This was definitely the coolest case ever, and he was never going to let her forget it.
The Krimsonn employee Beckett first talked to hadn't been on shift the night before, nor had the second girl who had come over to find out to whom the first girl was talking. They both directed her to their supervisor, who cooperatively looked into their scheduling book and found that two people who had worked last night were scheduled to start another shift in only a few minutes. He then invited them both to have some coffee and a pastry while they waited. After a brief exchange in which neither party wished to impose on the other, Castle and Beckett ended up sitting at a back table with small cups of coffee, splitting a really rather good bear claw between the two of them shred by shred.
Ryan called while they were waiting. "While you're at it," Beckett added once he had told her about the potential suspects, "see if you can find any surveillance videos for her apartment, the dojo, and a coffee shop called Krimsonn." She spelled it for him, and gave him the address. "I can see at least one traffic cam from here, so we might be able to get a sense of where she went after she left."
She paused, listening. "Okay. Getting warrants in this case might be difficult, so make sure that whatever you find is solid."
As she spoke, two men emerged behind the counter and were corralled by the supervisor, who pointed them at Beckett. "Let me know what you come up with," she said hurriedly. "Witnesses just walked in, gotta go."
The two guys, one stocky and dark-skinned and the other a skinny young man with a scraggly beard and mustache, joined Castle and Beckett at their table. She introduced herself and Castle, and got their names. The former was Kevin Goss; the latter, Martin Bulis. Taking note of this, she showed them the death shot of Steph.
"Did either of you see her last night?
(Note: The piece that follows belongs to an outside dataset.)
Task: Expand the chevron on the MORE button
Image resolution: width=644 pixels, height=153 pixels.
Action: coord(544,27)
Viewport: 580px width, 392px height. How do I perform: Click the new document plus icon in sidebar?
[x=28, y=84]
We have records that say she bought coffee here around 11 PM."
Both reacted strongly. "She's dead?" the darker man exclaimed. "But she was just here last night!" He stopped. "I suppose you said that. Um—yes, she was here. She came in a lot, usually right before closing. I work that shift a lot, so I guess you could say I knew her. Her name's Steph. She was always very friendly."
His friend took the picture from him to look at it more closely. His hands were shaking slightly. "Oh my god," he said softly. "I liked her—Kevin's right, she was a great person to have around. She'd hang around sometimes if there wasn't anyone waiting in line. There usually isn't, that late. What happened to her?"
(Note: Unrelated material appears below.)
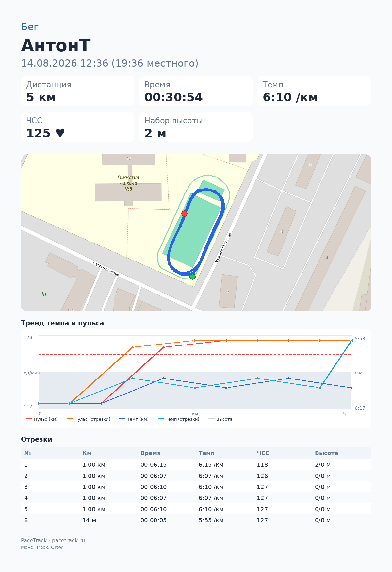This screenshot has width=392, height=572.
Task: Toggle the Темп (отрезки) legend series
Action: tap(178, 419)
"We think she was poisoned," Beckett told them, not specifying what kind of poison, and continued, generalizing, with "Someone cut her throat. She bled to death."
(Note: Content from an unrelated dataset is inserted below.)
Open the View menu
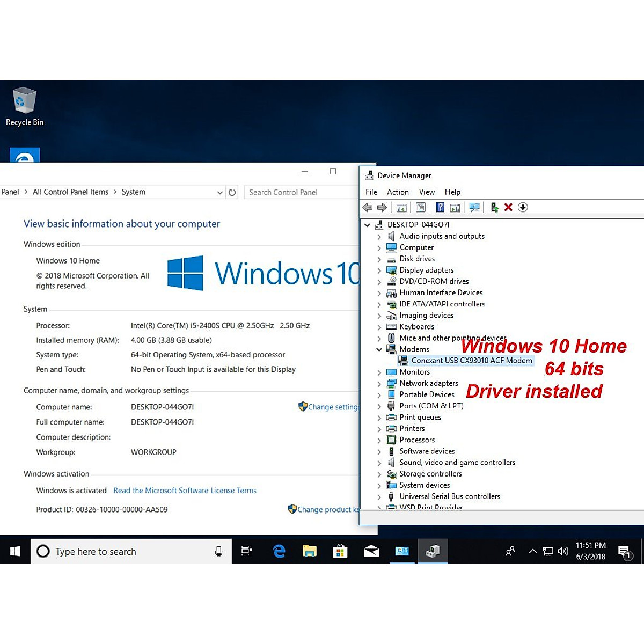 click(427, 192)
"Oh my god," said Bulis again, and "Oh my god." Dropping the picture on the table, he pressed one hand against his mouth. He looked like he was going to be sick.
"Hey," Goss said nervously, "you okay, man?"
Bulis shook his head rapidly, which only made things worse. He pushed back his chair and made a sudden rush for the bathrooms.
As the door swung closed behind him, Goss made his apologies. "Steph was sort of a friend, I guess. We looked forward to seeing her come in—always ordered the same thing, usually spent time chatting with us before heading back out. I think Martin had a bit of a crush on her, come to think of it, but I don't think he ever worked up the nerve to ask her out."
"Headed out where?" Castle asked, wondering how much he knew about Steph.
Goss thought about it, glancing at the photograph still on the table, then away. "I don't know exactly. She made jokes about hunting monsters, but I'm not sure what she meant by that."
"She wasn't joking." Bulis rejoined them, still looking queasy. "I believed her. Sometimes she'd have bruises on her face or arms, sometimes cuts. And you hear stories, you know? People vanishing, being attacked after dark… She had this bag she carried around sometimes. One time I took a look at it while she was in the bathroom—it had a crossbow in it. And I don't think there are any archery clubs that meet at 11 at night."
Beckett put the picture back in her folder. "She was your friend?"
"Uh huh. Sorry about the—you know." He gulped. "She was cute…but tough. That's why I believed her about the monsters."
"That and the crossbow," Castle couldn't help adding.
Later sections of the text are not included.